China set an all-time high in crude oil processing with an average of 14.8 million b/d in 2023. This surge was propelled by the nation’s expanding economy and refinery capacity following the COVID-19 pandemic.
China has increased refinery capacity more than any other country in recent years, partially to meet the country’s transportation fuel needs but also to produce feedstocks for its petrochemical industry, according to the US Energy Information Administration (EIA).
“Petrochemicals are the essential building blocks to produce plastics, resins, and fibers widely used in consumer goods, packaging, and textiles. In recent years, capacity additions in China have been integrated with petrochemical facilities, increasing production of petrochemical feedstocks such as naphtha and liquefied petroleum gases (LPG), which include propane and butane,” EIA said.
Naphtha is a light hydrocarbon that is further processed to blend into motor gasoline in essentially all US refineries. Much of the petrochemical feedstock for US petrochemical producers comes from ethane and LPG, which can be separated and sold from natural gas processing plants.
Unlike in the US, many petrochemical producers in Europe and Asia use mostly naphtha (rather than ethane) and LPG as petrochemical feedstocks. Naphtha, LPG, and ethane are used to produce industrial chemicals such as ethylene, propylene, and paraxylene, which are ultimately converted into intermediate or end-use products.

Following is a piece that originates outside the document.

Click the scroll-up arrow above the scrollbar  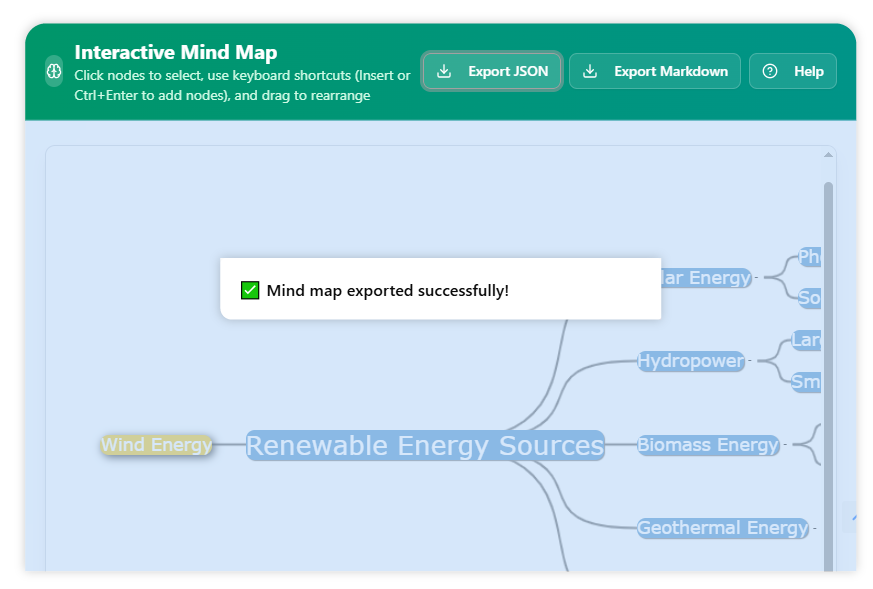pyautogui.click(x=828, y=155)
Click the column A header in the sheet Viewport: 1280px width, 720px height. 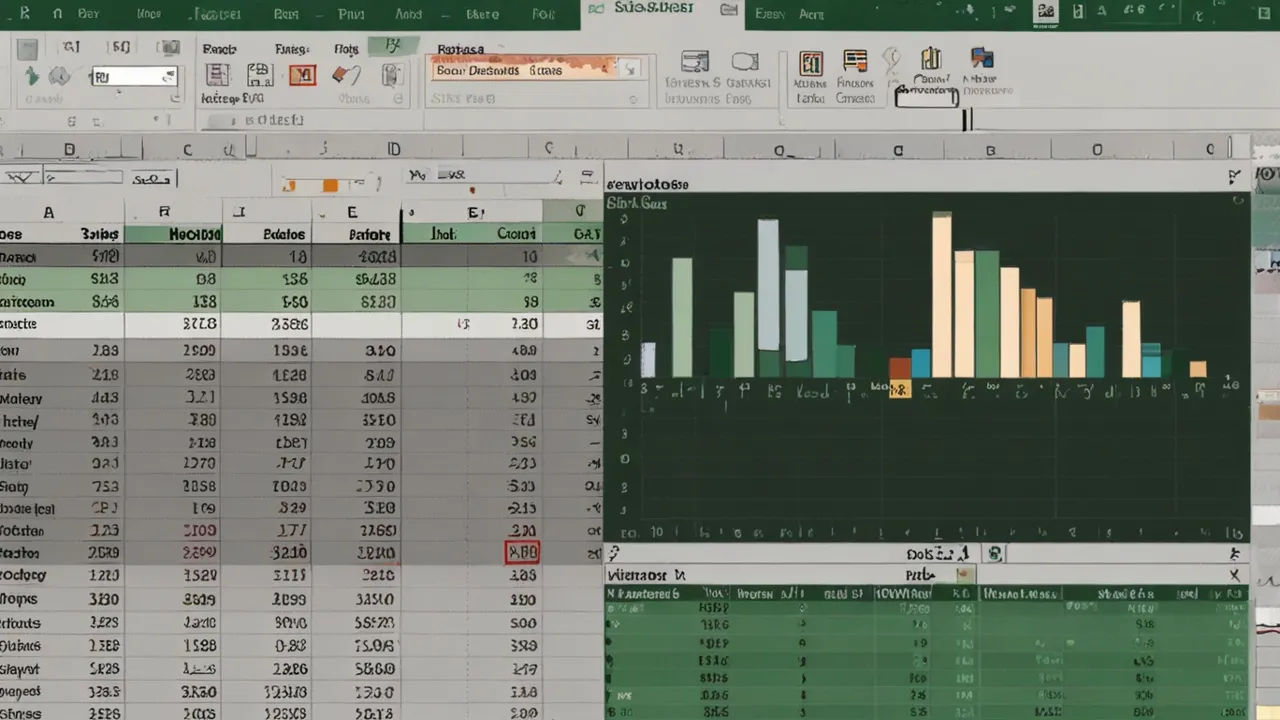click(48, 212)
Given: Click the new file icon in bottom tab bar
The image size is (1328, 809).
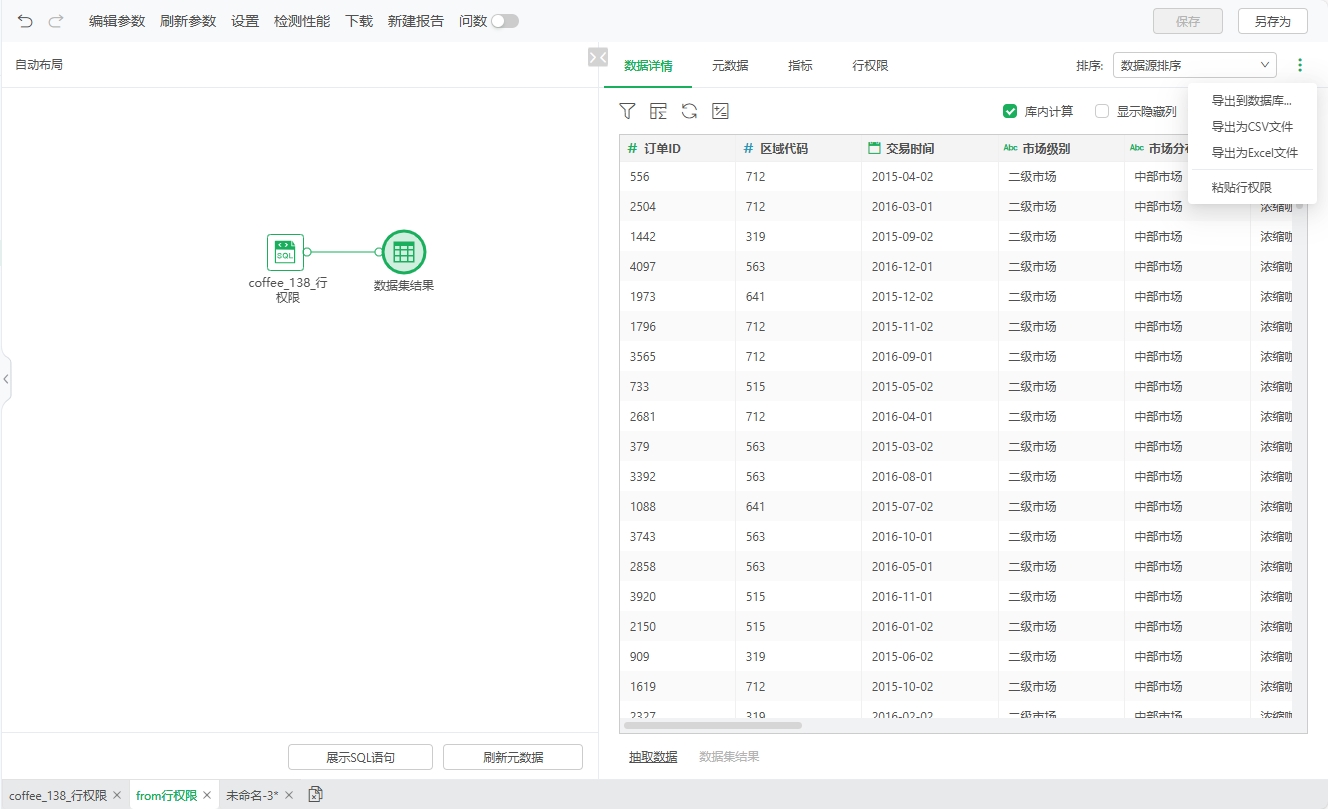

The establishment of integrated refining and petrochemical complexes furnishes these plants with the flexibility to pivot production towards either transportation fuels or petrochemical feedstocks, contingent on market dynamics.
“China’s growing petrochemical sector has made the country one of the world’s largest petrochemical producers. As a result, China’s petrochemical manufacturers need the increased naphtha and LPG produced from China’s refineries, even as China continues to import the two feedstocks,” EIA said.
According to trade press, Chinese companies plan to add more capacity, including the 400,000-b/d Yulong refining and petrochemical complex, which was scheduled to open in 2024 but is now delayed to 2025.
The pricing dynamics of crude oil, motor gasoline, petrochemical products, and petrochemical feedstocks influence naphtha and LPG prices. Since 2022, petrochemical margins in Asia have remained low or negative, as per Bloomberg LP, attributed to China’s rapid expansion in petrochemical manufacturing amid periods of decelerated GDP growth, curtailing demand.